▶ _ESTRATTO_:
------------------------------------------------

Cosa si deve inventare un libraio, oggi
Per competere con Amazon, riparare il tetto d'inverno e trovare nuovi clienti: lo racconta, in un libro pubblicato da Einaudi, il proprietario della più grande libreria di libri usati della Scozia
Il mestiere del libraio è una di quelle professioni che in futuro potrebbero scomparire: sempre più libri vengono acquistati online, nel 2017 in Italia l’1,2 per cento in più rispetto al 2016. I librai sanno di essere una categoria a rischio di estinzione e proprio per questo negli ultimi anni molti di loro si sono ingegnati per dare ai lettori servizi in più che una libreria online non potrebbe mai offrire. Anche di queste strategie parla Una vita da libraio di Shaun Bythell, il proprietario della più grande libreria di libri usati della Scozia: è un diario lungo un anno che raccoglie aneddoti sui clienti della libreria, su chi cerca di vendere la biblioteca di un parente morto, sulle difficoltà di avere a che fare con le poste e con Amazon e sui problemi di dover riparare il tetto in un periodo dell’anno in cui nessuno compra libri.

------------------------------------------------

▶ _ELENCO_:
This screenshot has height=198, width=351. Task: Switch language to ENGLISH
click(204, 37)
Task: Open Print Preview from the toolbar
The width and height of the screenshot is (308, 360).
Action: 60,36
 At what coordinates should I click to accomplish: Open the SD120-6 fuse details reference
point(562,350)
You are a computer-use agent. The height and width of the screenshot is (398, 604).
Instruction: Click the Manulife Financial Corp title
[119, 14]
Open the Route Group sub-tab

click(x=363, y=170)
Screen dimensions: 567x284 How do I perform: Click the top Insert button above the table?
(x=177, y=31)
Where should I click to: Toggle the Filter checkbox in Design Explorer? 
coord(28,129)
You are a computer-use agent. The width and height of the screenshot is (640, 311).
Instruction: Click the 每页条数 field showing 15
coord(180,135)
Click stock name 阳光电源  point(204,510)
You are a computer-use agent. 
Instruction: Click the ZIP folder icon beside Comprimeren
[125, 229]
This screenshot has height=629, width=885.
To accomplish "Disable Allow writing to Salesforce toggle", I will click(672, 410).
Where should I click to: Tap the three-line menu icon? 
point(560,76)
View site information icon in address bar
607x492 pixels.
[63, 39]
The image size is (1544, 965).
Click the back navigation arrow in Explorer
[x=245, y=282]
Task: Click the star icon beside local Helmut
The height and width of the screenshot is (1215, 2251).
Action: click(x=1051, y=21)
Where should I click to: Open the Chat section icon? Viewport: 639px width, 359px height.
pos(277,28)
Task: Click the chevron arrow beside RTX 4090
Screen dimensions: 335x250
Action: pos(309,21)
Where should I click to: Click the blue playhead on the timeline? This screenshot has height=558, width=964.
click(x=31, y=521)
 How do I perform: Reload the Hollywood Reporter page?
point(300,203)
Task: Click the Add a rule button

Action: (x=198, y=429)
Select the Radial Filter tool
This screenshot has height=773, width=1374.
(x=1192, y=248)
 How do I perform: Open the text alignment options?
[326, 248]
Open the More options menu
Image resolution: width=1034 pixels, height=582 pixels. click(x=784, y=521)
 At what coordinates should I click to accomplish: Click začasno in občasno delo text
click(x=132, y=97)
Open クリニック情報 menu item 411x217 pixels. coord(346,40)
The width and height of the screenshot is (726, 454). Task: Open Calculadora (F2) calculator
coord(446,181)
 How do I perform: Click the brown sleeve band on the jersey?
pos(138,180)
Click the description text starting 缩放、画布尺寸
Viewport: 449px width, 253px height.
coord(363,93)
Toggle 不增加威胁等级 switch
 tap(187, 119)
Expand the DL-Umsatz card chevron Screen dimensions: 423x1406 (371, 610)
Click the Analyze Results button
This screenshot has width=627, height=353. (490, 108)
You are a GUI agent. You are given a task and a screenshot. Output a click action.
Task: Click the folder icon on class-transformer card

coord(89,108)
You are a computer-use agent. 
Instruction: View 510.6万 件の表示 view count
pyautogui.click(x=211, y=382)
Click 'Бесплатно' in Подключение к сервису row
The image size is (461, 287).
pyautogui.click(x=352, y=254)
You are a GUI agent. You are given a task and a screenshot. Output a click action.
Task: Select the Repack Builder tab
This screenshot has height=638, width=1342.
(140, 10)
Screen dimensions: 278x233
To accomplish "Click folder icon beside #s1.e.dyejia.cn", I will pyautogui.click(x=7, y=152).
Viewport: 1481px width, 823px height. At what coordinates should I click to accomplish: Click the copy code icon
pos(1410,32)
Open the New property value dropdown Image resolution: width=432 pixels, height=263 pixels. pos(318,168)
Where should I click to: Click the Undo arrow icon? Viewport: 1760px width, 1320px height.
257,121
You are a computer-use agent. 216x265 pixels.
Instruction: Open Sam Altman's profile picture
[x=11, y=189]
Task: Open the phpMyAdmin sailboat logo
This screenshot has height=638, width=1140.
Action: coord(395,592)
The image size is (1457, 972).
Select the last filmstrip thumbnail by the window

------------------------------------------------

▶ _COMPITO DA SVOLGERE_:
Per favore, indica se ciascuna affermazione concorda con l'estratto sul mestiere del libraio, rispondendo sì o no e riportando le parole decisive dell'estratto. 1. Nel 2017 in Italia gli acquisti di libri online sono aumentati rispetto al 2016. 2. Il libro di Shaun Bythell è un diario che copre sei mesi. 3. Shaun Bythell possiede la più grande libreria di libri nuovi della Scozia.

▶ _SOLUZIONE_:
1. Sì: «nel 2017 in Italia l’1,2 per cento in più rispetto al 2016».
2. No: «è un diario lungo un anno».
3. No: «il proprietario della più grande libreria di libri usati della Scozia».